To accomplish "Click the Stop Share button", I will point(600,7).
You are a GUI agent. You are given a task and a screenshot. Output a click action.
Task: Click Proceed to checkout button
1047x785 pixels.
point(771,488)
*-*-*
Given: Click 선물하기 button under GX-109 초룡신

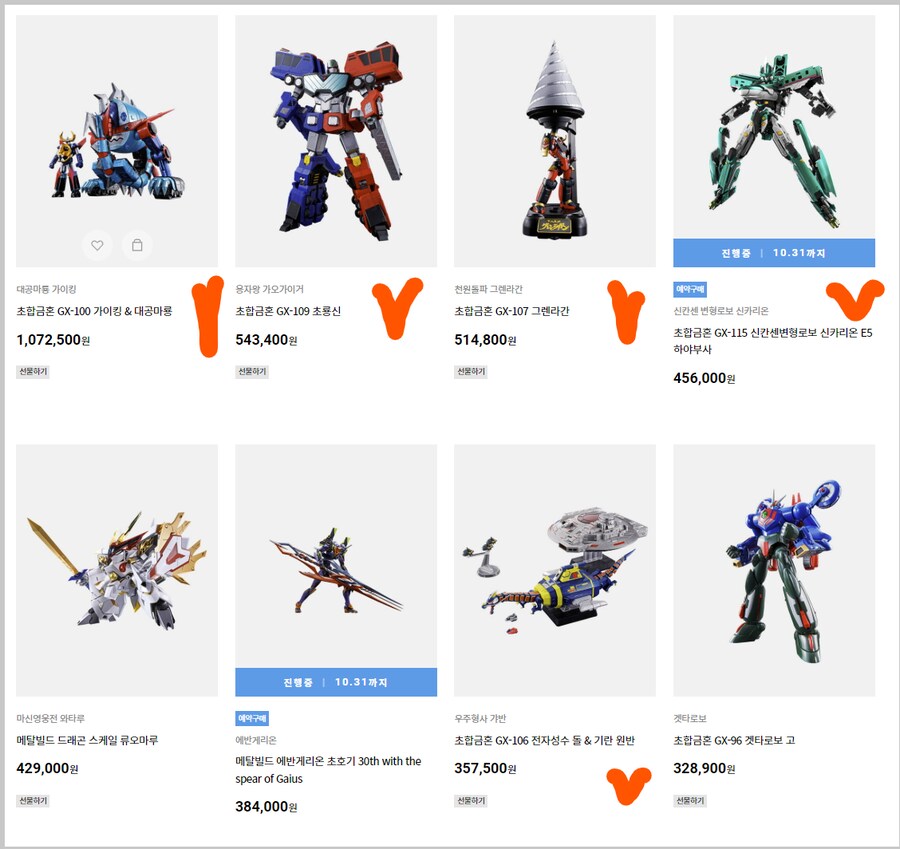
*-*-*
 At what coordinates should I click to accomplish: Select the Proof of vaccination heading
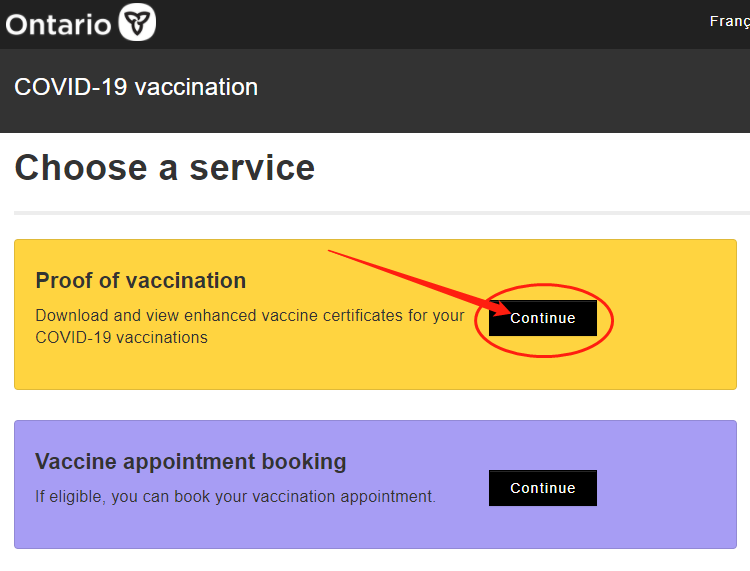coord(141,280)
*-*-*
Work instruction ▸ Each line of the entries holding the string "button" should be found and copied.

Result for this task ▸
To accomplish "Click the Stop Share button", I will point(600,7).
Task: Click Proceed to checkout button
Given: Click 선물하기 button under GX-109 초룡신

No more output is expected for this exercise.